* [Texte du document]:

Vouloir orienter l'entreprise entière vers le client implique, pour une entreprise de la dimension d'AXA France, de modifier son organisation globale, avec la volonté de mettre l'accent sur "l'opérationnel" c'est à dire l'action sur le terrain, en contact avec le client. Le groupe était jusqu'alors organisé autour de ses réseaux de distribution. Les trois principales sociétés étaient AXA conseil (salariés commerciaux), AXA courtage (courtiers) et AXA assurance (agents généraux)3 .

Dans la nouvelle organisation, les deux plus importantes sociétés sont désormais fondées non plus sur le mode de distribution mais sur la segmentation du marché (en fonction du client) : AXA particuliers/ professionnels et AXA entreprises.

Chaque entité de ces sociétés a pour point commun la connaissance de son client (particulier ou entreprise) et non un même réseau de distribution. 

Cette profonde modification doit permettre de gagner en cohérence : les produits vendus seront les mêmes quel que soit le réseau de distribution et ils seront adaptés a un type de client dont on aura cerné précisément les besoins grâce au CRM. On passe d'une logique de distribution à une logique de client (roi ?) dans laquelle une part croissante des collaborateurs fonctionnels (par exemple le gestionnaire de sinistre) doit devenir opérationnelle (gestion du sinistre et contact téléphonique avec le client) .

Une des conséquences majeures de cette réorganisation concerne le champ de la compétences des salariés. Dans quelle mesure un "collaborateur" pourra-t-il être raccordé à une nouvelle fonction lui demandant , au delà de la simple gestion d'un sinistre, un contact direct avec le client ?

De plus, ce travail de longue haleine n'est pas facile pour une entreprise pressée par des impératifs de court terme (être réactif vis à vis de la concurrence, des fluctuations du marché financier…). (document 3)

Pour Air Liquide, ces évolutions ont entraîné des changements dans l'organisation des équipes avec comme corollaire des nécessités de formation. La culture "ingénieur" de nombreux collaborateurs est révélatrice d'une histoire séculaire de l'activité : la recherche, le développement ou la mise en place d'installations de type industriel imposaient aux dirigeants un recrutement essentiellement axé sur des diplômés de grandes écoles d'ingénieurs. Pour répondre aux évolutions dans la stratégie des "services", des collaborateurs d'autres horizons ont été cooptés (écoles de commerce, sciences humaines...). L'élargissement des compétences est aujourd'hui un objectif important.

De plus, les filiales développent entre elles des relations de "clients internes". Par exemple une formation organisée par le groupe sera facturée aux filiales au prorata du nombre de participants. Faire adhérer un manager à ce type de raisonnement constitue une révolution culturelle : il s'agit d'intégrer le rapport qualité-prix et de service-client à tous les niveaux de l'entreprise. If you want, ... you pay ! (document 5).


 

[1] La chaîne de valeur décompose la firme en ses diverses activités (conception, production, services associés etc.) afin de pouvoir analyser la contribution de chaque étape à la création de valeur.

[2] Les adresses des quatre sites sont disponibles sur www.lafarge.com 

[3] Les courtiers sont des indépendants qui peuvent vendre des produits de différentes sociétés (AXA, AGF, GMF, ...) alors que les agents généraux sont mandatés exclusivement par une seule société.

* [Questions]:
1: D'après le texte sur AXA France et Air Liquide, autour de quoi le groupe AXA était-il organisé jusqu'alors ?
2: Recopiez tout le passage du texte sur AXA France et Air Liquide depuis « De plus, les » jusqu'à « création de valeur. », en mettant « succursales » à la place de « filiales ».
Les lignes qui suivent ne servent pas ici.

* [Données affichées]:
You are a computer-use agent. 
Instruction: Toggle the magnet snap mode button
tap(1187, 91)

--

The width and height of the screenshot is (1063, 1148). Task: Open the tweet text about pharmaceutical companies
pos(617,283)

* [Réponses de l'exercice]:
1: Autour de ses réseaux de distribution.

2:
De plus, les succursales développent entre elles des relations de "clients internes". Par exemple une formation organisée par le groupe sera facturée aux succursales au prorata du nombre de participants. Faire adhérer un manager à ce type de raisonnement constitue une révolution culturelle : il s'agit d'intégrer le rapport qualité-prix et de service-client à tous les niveaux de l'entreprise. If you want, ... you pay ! (document 5).


 

[1] La chaîne de valeur décompose la firme en ses diverses activités (conception, production, services associés etc.) afin de pouvoir analyser la contribution de chaque étape à la création de valeur.